"Are Babies Pooped Out?"
Talk to your kids about sex.
Posted Nov 01, 2019
Recently, my friend Karen’s son, Bradley, told me in passing that babies are “pooped out.” I asked Karen what she had told her son about sex. Her response was, “nothing.”
I often get asked, “how do I teach my children about sex?” by friends, family and clients alike. A healthy explanation is really important to ensure children are not learning false information, or giving other children misinformation.
Karen is a single mother who was afraid of having that talk and asked for my help. So, Karen and I took him aside and told him about sex. I asked my young daughters to join me since they have been learning about sex for a while, and they are really helpful in chiming in when appropriate.
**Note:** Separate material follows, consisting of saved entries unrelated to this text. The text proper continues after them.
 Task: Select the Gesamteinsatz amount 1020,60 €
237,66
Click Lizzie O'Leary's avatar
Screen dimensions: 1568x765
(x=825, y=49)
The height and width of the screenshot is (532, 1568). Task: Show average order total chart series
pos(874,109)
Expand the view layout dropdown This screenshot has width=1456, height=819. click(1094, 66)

You should start explaining the biology of sex when your child starts comprehending and understanding body parts. This can be done in a very simple way by providing basic facts: there are seeds inside the man’s penis, there are eggs inside the woman’s uterus, and so on. Children have a lot of questions, so I often reference things from within their environments, such as seeds on a tree or a pregnant mother they may have seen.
We had a wonderful conversation together and Bradley’s curiosity was piqued. Flash forward to a week later when Karen took him to a group dinner in New Jersey and shared this story with me:
I was invited with Bradley to have dinner at my friend Nina’s. She has two sons, ages 8 and 10. Nina’s mother, grandma Joan, had just moved in with them after a long and painful divorce.
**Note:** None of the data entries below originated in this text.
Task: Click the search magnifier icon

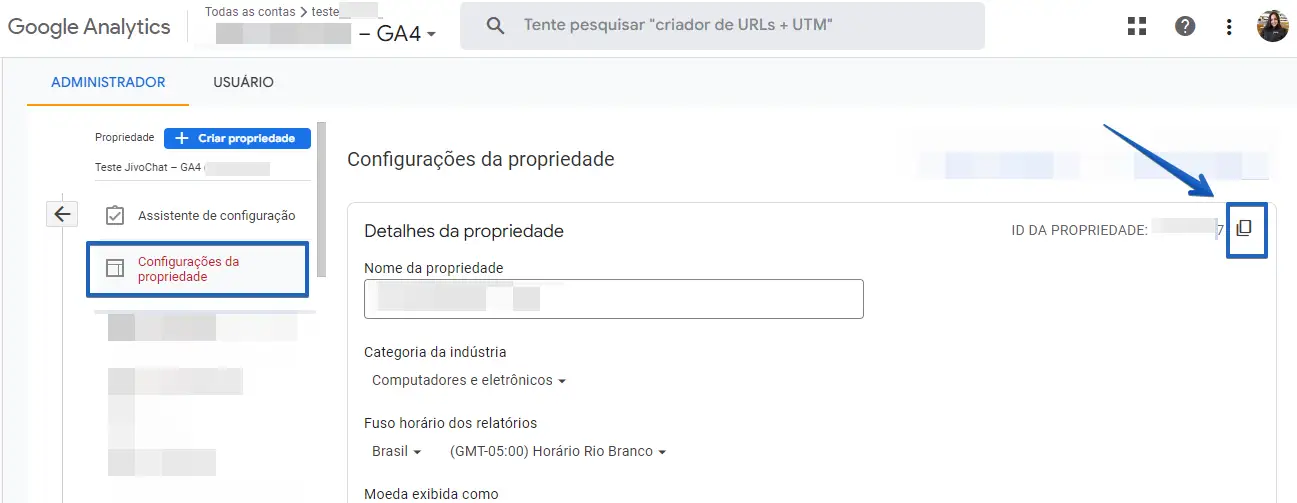Action: 495,26
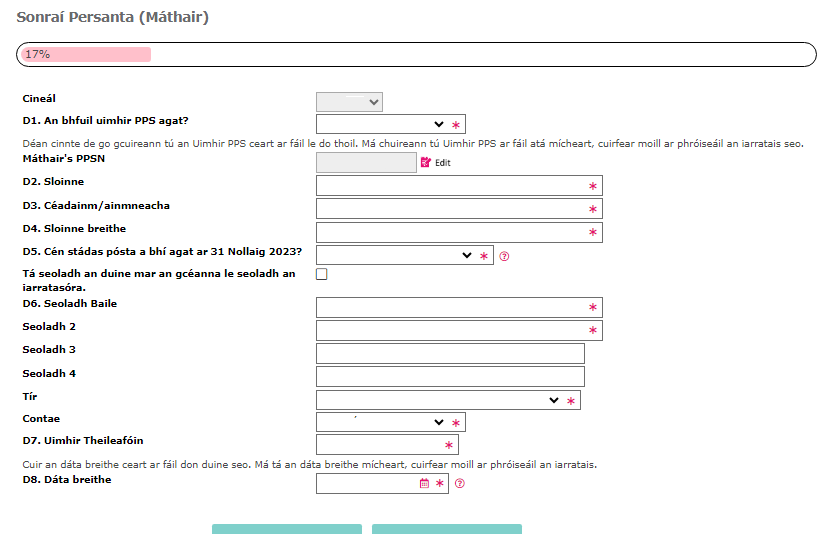The image size is (824, 534).
Task: Open the calendar icon in Dáta breithe
Action: point(424,483)
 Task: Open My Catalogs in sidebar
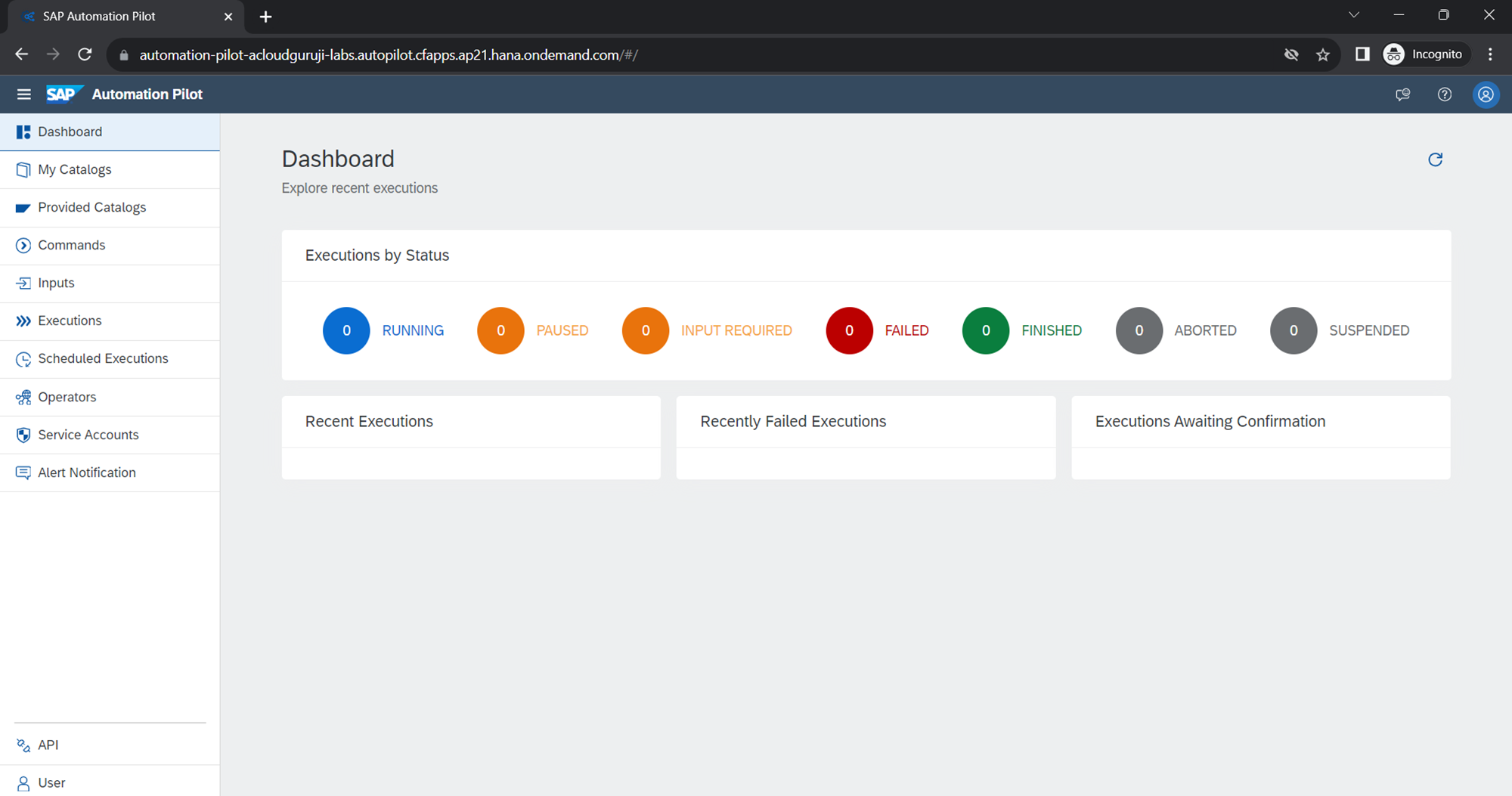pyautogui.click(x=75, y=169)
We sit down at the beautifully set dinner table. A white linen tablecloth, candles, Nina’s mom’s china plates...the whole nine yards! The kids are finally seated as well, although the excitement of seeing one another makes them forget their manners. They chatter, fidget and continue to giggle nonstop. Thus, the situation was a mix between serious and playful.
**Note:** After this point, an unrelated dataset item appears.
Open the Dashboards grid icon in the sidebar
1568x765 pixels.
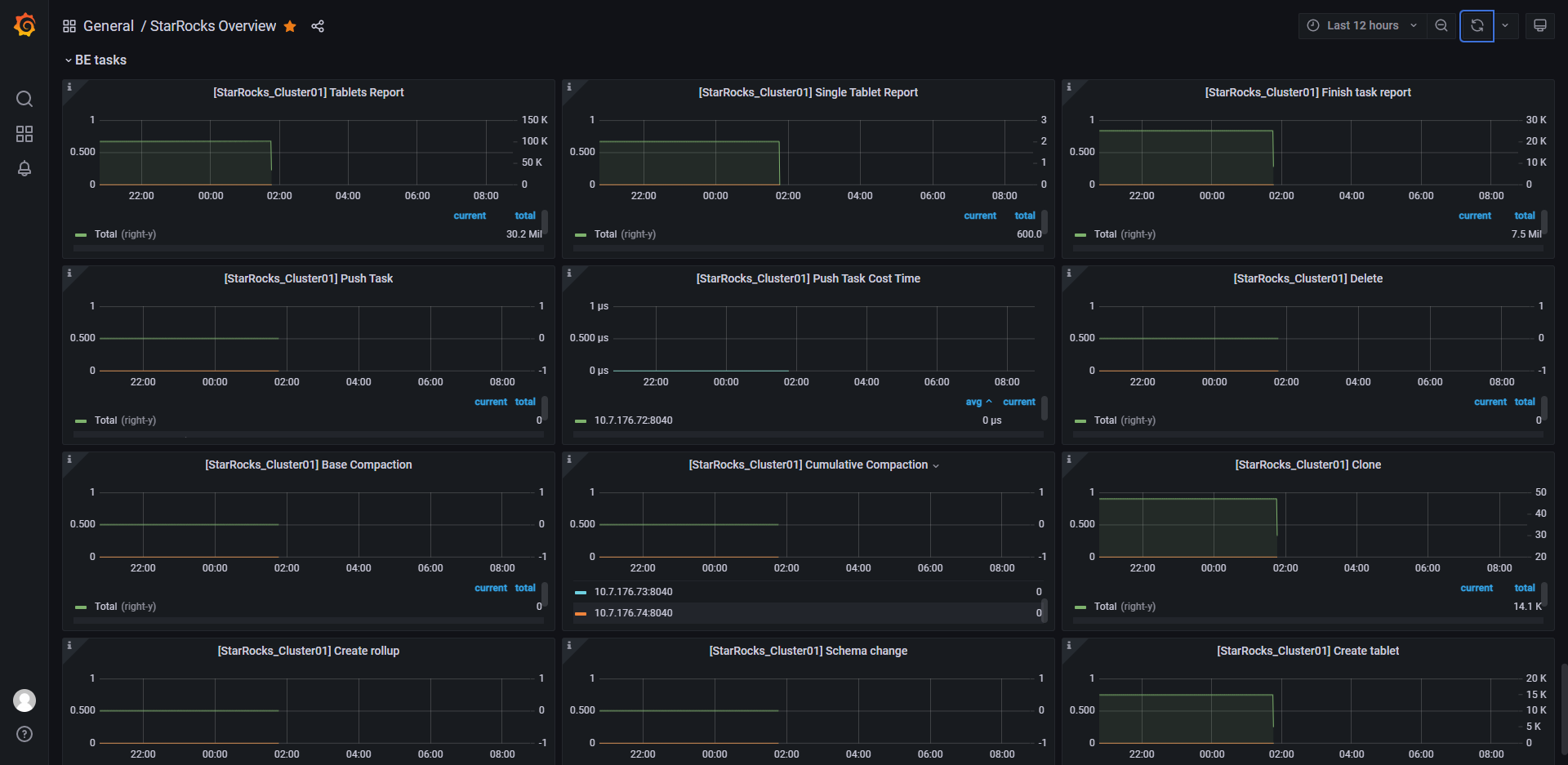pyautogui.click(x=24, y=134)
All of a sudden, Bradley announces “oh! I know where babies come from!” “Tell us, tell us!” the other two scream enthusiastically. I begin to shrink. My son, energized by their support, proudly declares, “babies come from a VAGINA! A PENIS goes into a VAGINA and then the seed grows into a baby inside of a woman’s uterus, and the baby comes out! At first the VAGINA is very small and then it stretches this wide so the baby’s head can come out.” He spreads his arms widely for the dramatic effect.
The boys clap and giggle in total awe and amusement. The quiet and conservative Grandma Joan, digs her fork deeper into a lonely carrot on her plate, failing to hide her utter shock. Nina and her husband, progressive-thinking suburban parents, are ambivalent about showing their open support. However, it’s the time and place, more than the narrative, that makes them feel uneasy.
Determined to shift gears and alleviate Nina’s discomfort in a non-violent communication manner, I thank my son for an informative female anatomy lesson and remind him, in a more assertive tone, of the proper table manners. Nina gratefully looks at me and asks cautiously: “Where did he learn about that?” “My friend, Dr. Lea” I replied.
Nina was uncomfortable when this first happened, but later thanked me. It was a really hard conversation for Nina to have with her children as well. She was glad her children learned about sex in an informed, healthy way...even if it was over appetizers and white tablecloths in New Jersey.
There are so many questions on a parent’s mind: when is the “right age”, the “right time,” and the “right way” to do it. I use quotations around “right” because there is no direct answer to these questions. My advice to all parents and guardians is to explain sex to your children as soon as they can talk.
It is important to talk with children about the biology around sex early on. Then as they get older, emotion, love, intimacy, relationships, and connections can be layered in.